Loin de renoncer à quoi que ce soit, il fait preuve d’une constance inouïe. Des années 1950 à sa disparition, il cultive le même rejet de l’altérité, la même peur de tout ce qui est étranger, de tout ce qui, dans ses fantasmes, souille la pureté occidentale. Il a toujours mené le même combat radical, mais avec des outils différents d’une époque à l’autre – l’engagement dans l’armée, le terrorisme, le militantisme, l’écriture, l’histoire et au bout du compte le suicide. Il faut noter qu’aucun de ces outils ne l’a ­conduit à la moindre victoire ­politique. Il a échoué en tout. Mais il n’a jamais changé.

 

Que reste-t-il de lui, aujourd’hui ?

Au premier abord, son héritage peut sembler marginal. Le Rassemblement national ne s’en revendique pas, pour des raisons de prudence électorale évidentes : il est trop radical, trop sulfureux. Mais les responsables du parti connaissent très bien son parcours, son message et ses écrits. Ils ont retenu la leçon. Il y a eu le tweet d’hommage de Marine Le Pen lors de son suicide. Ou la présence de son proche conseiller d’alors, Paul-Marie Coûteaux, à ses obsèques, où il était porteur d’un message de soutien et d’amitié.

De même, j’ai pu constater que des cadres du Rassemblement national comme du mouvement Reconquête ! d’Eric Zemmour fréquentent les colloques de l’Institut Iliade, que ses amis ont fondé à sa mort, selon ses dernières volontés. Cet institut « pour la longue mémoire européenne », qui reste totalement fidèle à son héritage, entend être un carrefour des extrêmes. Il reçoit des gens comme Marion Maréchal ou des personnalités européennes, des Espagnols, des Italiens, des Grecs, notamment d’anciens membres [du parti néonazi] Aube dorée…

Au demeurant, beaucoup de thèmes que Dominique Venner a imposés demeurent centraux à l’extrême droite. Il est le premier, dès le début des années 1960, à avoir mis en avant la question de l’immigration extra-européenne comme menace majeure pour l’Occident. De même, c’est lui qui a commencé à instrumentaliser les faits divers, à l’époque de sa revue Europe-Action[1963-1967], où il mettait en scène les crimes et délits commis par des immigrés. On ne peut pas ne pas ­penser à l’actualité récente, par exemple au meurtre du jeune Thomas à Crépol, sur lequel, quoi qu’il en soit de la réalité de l’affaire, l’extrême droite s’est précipitée, parlant de menace civilisationnelle.

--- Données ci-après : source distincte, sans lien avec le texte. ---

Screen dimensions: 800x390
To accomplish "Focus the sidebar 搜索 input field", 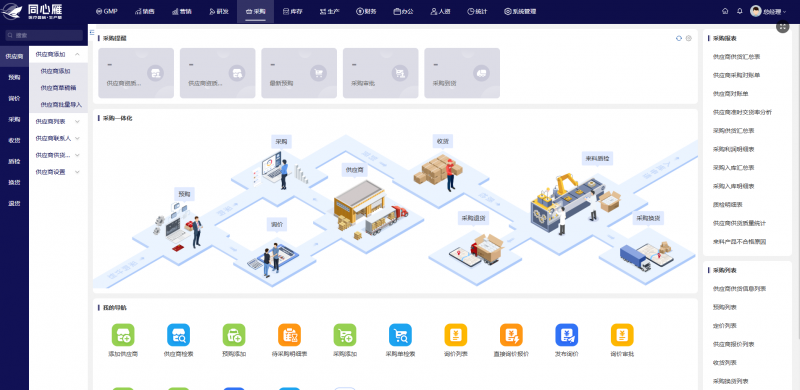I will (44, 35).
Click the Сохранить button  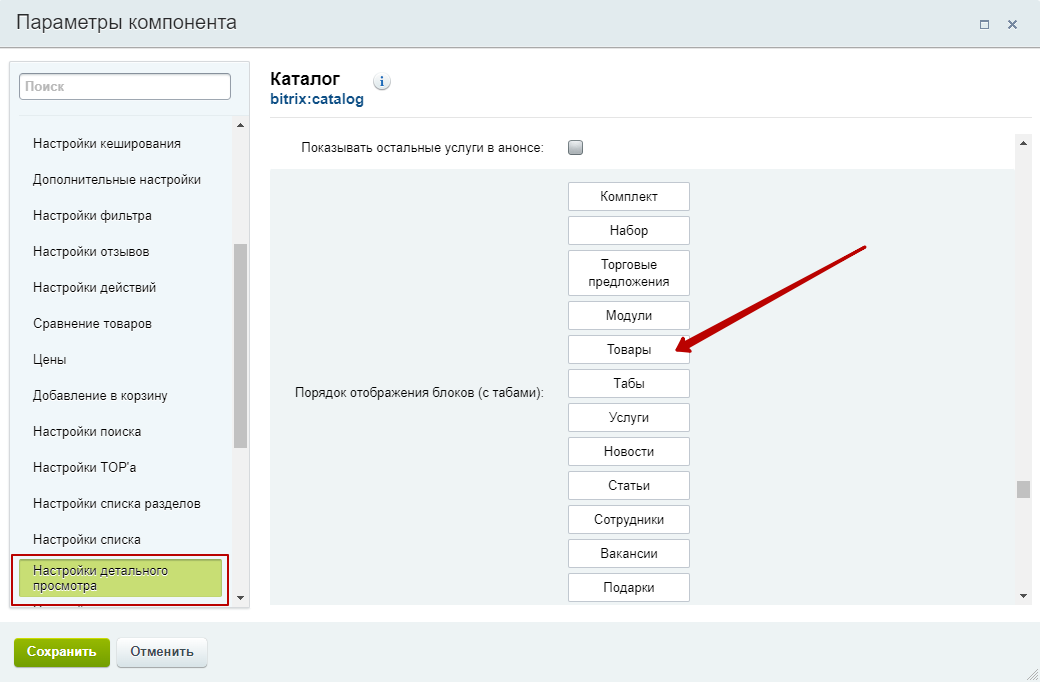(62, 652)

Dominique Venner a théorisé et contribué à répandre la vision ­anxiogène d’un monde occidental menacé de disparition par le « péril migratoire ». Ce discours apocalyptique est de plus en plus influent en France et en Europe. Dix ans après la mort de Venner, sa mentalité d’assiégé hante plus que jamais nos sociétés et conduit son camp à des succès électoraux.